L'Outaouais mobilisée

On veut bien espérer, comme l'affirme le maire de Gatineau, Maxime Pedneaud-Jobin, que l'Outaouais «est mobilisée», qu'elle «est debout», qu'elle «veut augmenter sa force politique».
Les retards historiques de la région - en éducation, santé, infrastructures routières et autres - témoignent de notre impuissance politique à Québec. Inutile d'assigner des blâmes, l'exercice serait futile... et ne changerait rien aux résultats du scrutin du 7 avril.
Pour obtenir les redressements requis, et certains ont un caractère d'urgence, les forces vives de la région doivent s'entendre sur une vision d'avenir, établir des priorités, les exprimer de façon cohérente.
L'intervention, jeudi, d'un groupe de dirigeants des milieux scolaires, d'établissements de santé, du secteur municipal et du tourisme constitue une solide première étape.
Leur unité, encore plus que le contenu prévisible de leurs demandes, modifie le ton du message de l'Outaouais, le raffermit. Pour réussir, cependant, ils devront aussi s'assurer de l'appui et de la complicité de leurs concitoyens, qu'il faudra associer à la démarche.

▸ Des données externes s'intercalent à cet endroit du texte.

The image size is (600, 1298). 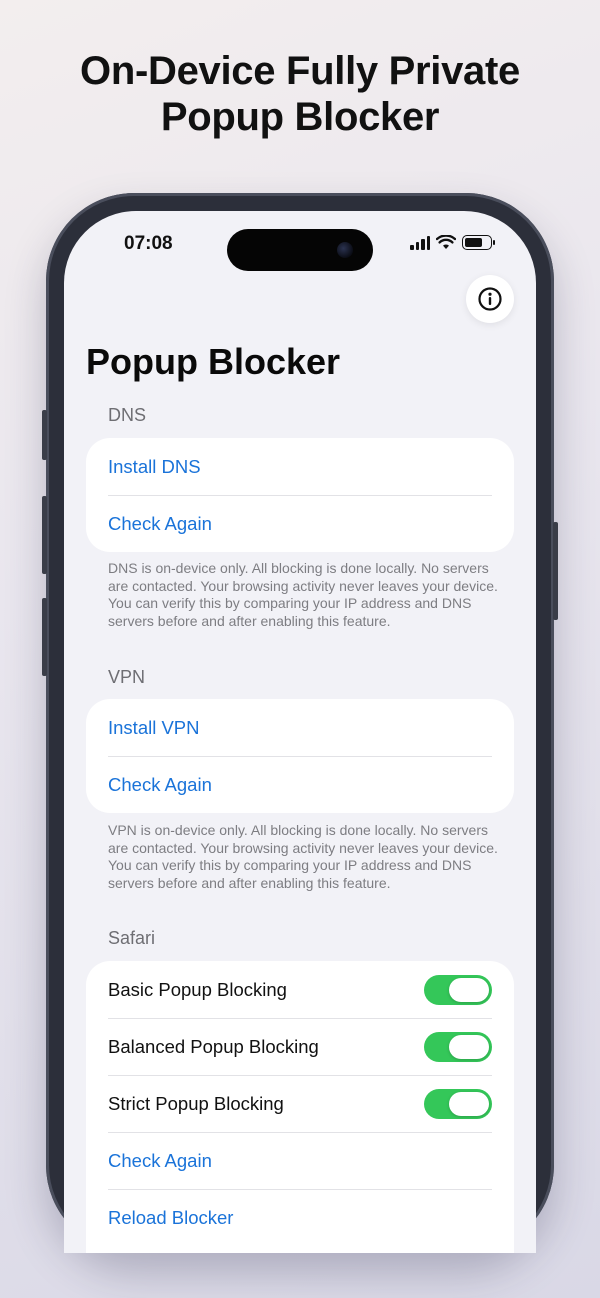 What do you see at coordinates (478, 242) in the screenshot?
I see `battery-icon` at bounding box center [478, 242].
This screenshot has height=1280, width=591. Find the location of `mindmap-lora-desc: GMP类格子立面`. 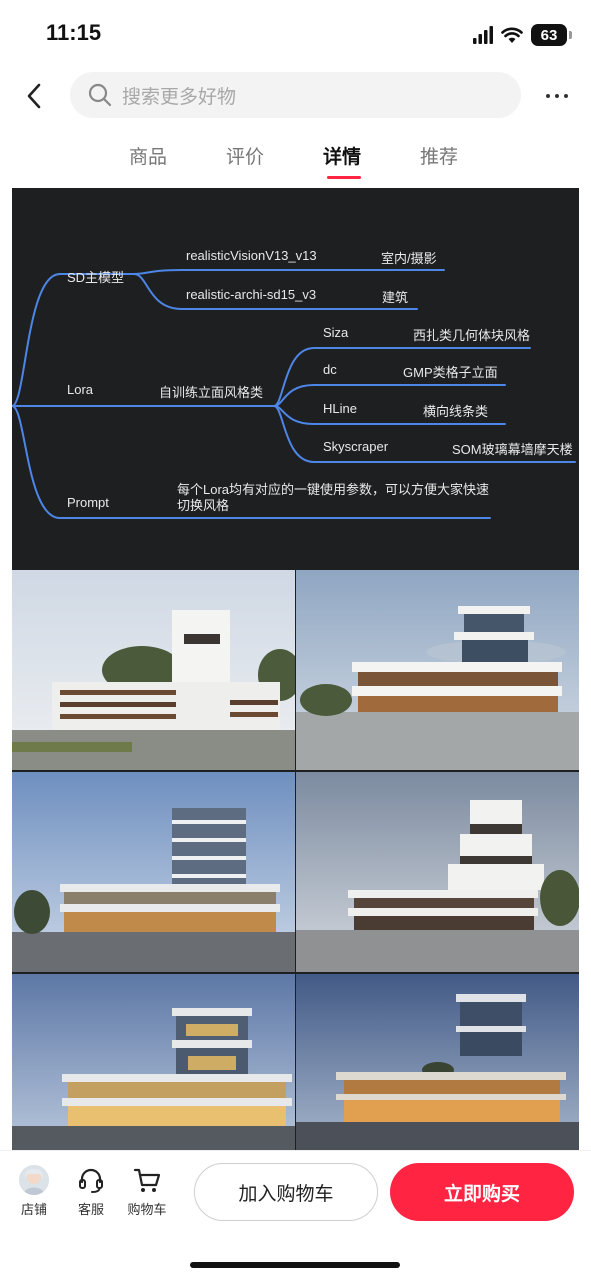

mindmap-lora-desc: GMP类格子立面 is located at coordinates (450, 372).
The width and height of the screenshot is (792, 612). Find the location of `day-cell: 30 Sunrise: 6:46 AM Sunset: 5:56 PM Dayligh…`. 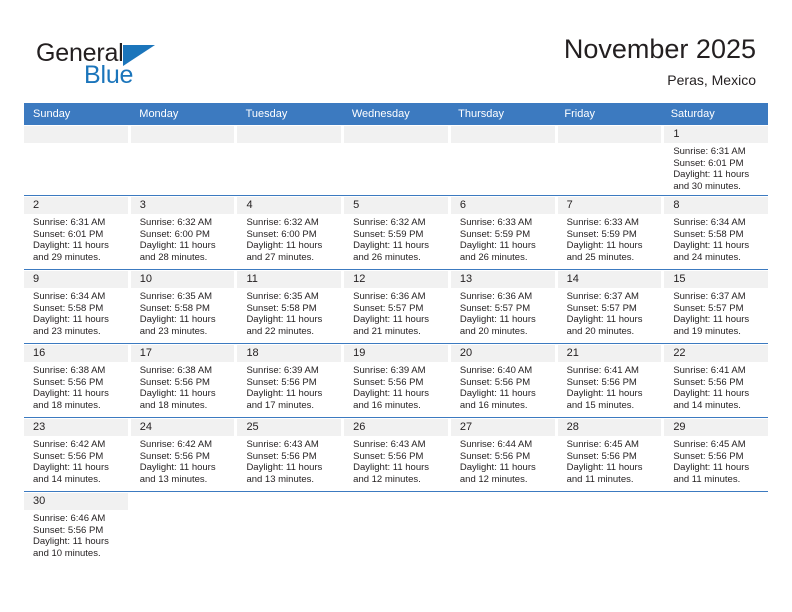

Ils pourront s'inspirer de l'exemple de l'ACESO (Alliance pour la cause de l'enseignement supérieur en Outaouais), depuis trois ans chef d'orchestre d'une lutte sans répit contre la pénurie d'offre postsecondaire qui incite plus de 2500 étudiants de l'Outaouais à étudier en Ontario.
Véritable bougie d'allumage, l'organisme a su rallier plus d'une centaine d'institutions, d'organismes et d'individus qui se joindront maintenant à un effort élargi de mobilisation sur tous les fronts.
La présence active du maire de Gatineau à cette coalition régionale revêt une grande importance. M. Pedneaud-Jobin a la prestance voulue pour faire comprendre à l'ensemble des Québécois que Gatineau n'est pas un bled quelconque au bout d'une demi-autoroute aboutissant aux ponts vers Ottawa, mais la quatrième ville en importance du Québec, une de ses principales portes d'entrée, ville-soeur de la capitale fédérale et bastion francophone d'une zone urbaine interprovinciale de 1200000 habitants.
Cela confère au coeur urbain de l'Outaouais des défis bien particuliers à relever, notamment en enseignement supérieur et en santé.
Avec l'engagement de la Conférence régionale des élus (CREO) et de Tourisme Outaouais, entre autres, le terreau sera fertile pour l'éclosion d'une vision de développement coordonné dans tous les secteurs - Pontiac, Haute-Gatineau, Lièvre, Petite-Nation - ainsi qu'un éveil aux possibilités offertes par l'emplacement stratégique de l'Outaouais à proximité de l'Abitibi-Témiscamingue, des Laurentides et de la métropole.
Si Québec peut trouver des milliards de dollars pour un Plan Nord, notre région pourrait fort bien plaider en faveur des avantages d'un Plan Ouest.
L'Outaouais a parlé d'une voix forte, cette semaine. Il faudra maintenant passer à l'action avec autant de force.